### PASSAGE PROVIDED
..........

I ask, only because often we find ourselves using a particular system
because it is what we have, not what fits our needs.  Spread (at least the
open source version I used a few years back) is not a durable messaging
system - if you are going to try and build durability on top of it, you
might spend lots of effort, when perhaps something already exists that
meets your needs.

On Mon, Feb 25, 2013 at 7:20 PM, Lyric Doshi <ldoshi at vertica.com> wrote:

> hi Gyepi,
>
> Thanks for your answer! Interestingly, we actually do run a spread
> daemon on each client machine in most cases. However, spread only
> supports up to 128 nodes and so we've run into trouble here with larger
> deployments. That forced us to switch to a smaller ring with clients
> connecting to a shared spread damon.
>
> We also would like to run in environments with higher latency where
> having a smaller ring of spread daemon hosts with clients is preferable
> to a full ring of all the nodes.
>
> Hmm. I'm not sure I follow how the proxy service would guarantee that no
> client ever missed a message in the period where they (or the proxy
> service) detect a failed node and then connect to a back up. Any
> thoughts on how we can address this?
>
> Thanks!
> -- Lyric
>
>
> On 02/25/2013 06:15 PM, Gyepi SAM wrote:
> > On Mon, Feb 25, 2013 at 03:04:17PM -0500, Lyric Doshi wrote:
> >> In our environment, we run a collection of spread daemons, where
> >> multiple clients connect to each a spread daemon over TCP. Failure of a
> >> spread daemon host machine disconnects all connected clients, making
> >> many clients appear down, despite only the daemon failing.

..........

### COLLECTED MATERIAL

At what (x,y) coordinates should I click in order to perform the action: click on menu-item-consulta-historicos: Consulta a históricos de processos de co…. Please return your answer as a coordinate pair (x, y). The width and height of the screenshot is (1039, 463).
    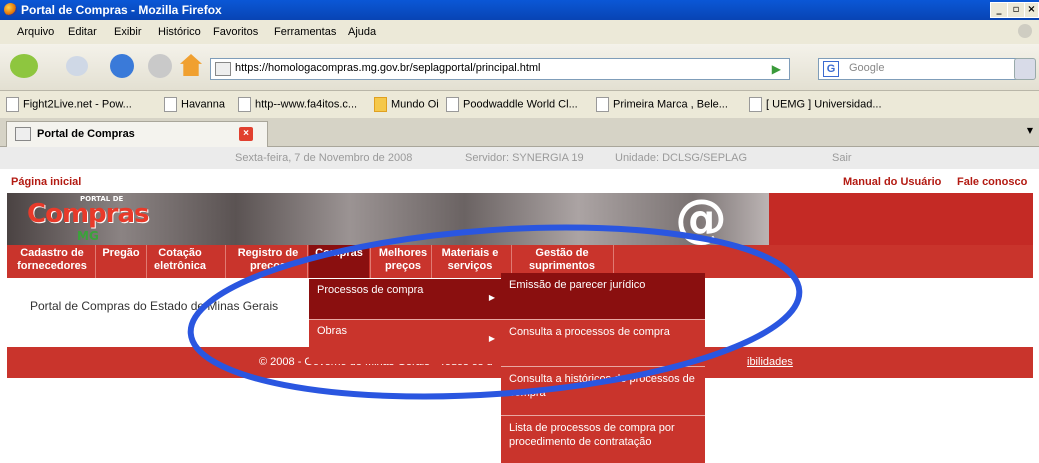
    Looking at the image, I should click on (603, 392).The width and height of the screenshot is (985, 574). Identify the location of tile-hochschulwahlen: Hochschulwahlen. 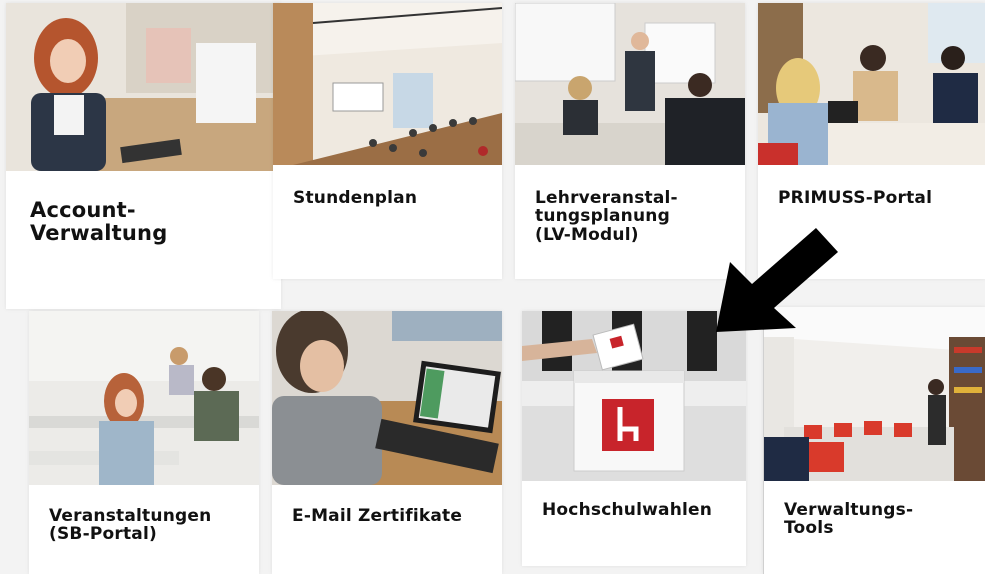
(634, 438).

..........

### TASK LIST
- A) Translate this sentence from the Spread thread into Spanish: "However, spread only supports up to 128 nodes and so we've run into trouble here with larger deployments."
- B) Return, word for word, the part of the Spread thread that opens with the words containing "I ask, only" and closes with "meets your needs.".
The listing has nothing to do with the Spread thread.

### ANSWERS BY ITEM NUMBER
- A) Sin embargo, spread solo admite hasta 128 nodos, así que hemos tenido problemas aquí con despliegues más grandes.

- B)
I ask, only because often we find ourselves using a particular system
because it is what we have, not what fits our needs.  Spread (at least the
open source version I used a few years back) is not a durable messaging
system - if you are going to try and build durability on top of it, you
might spend lots of effort, when perhaps something already exists that
meets your needs.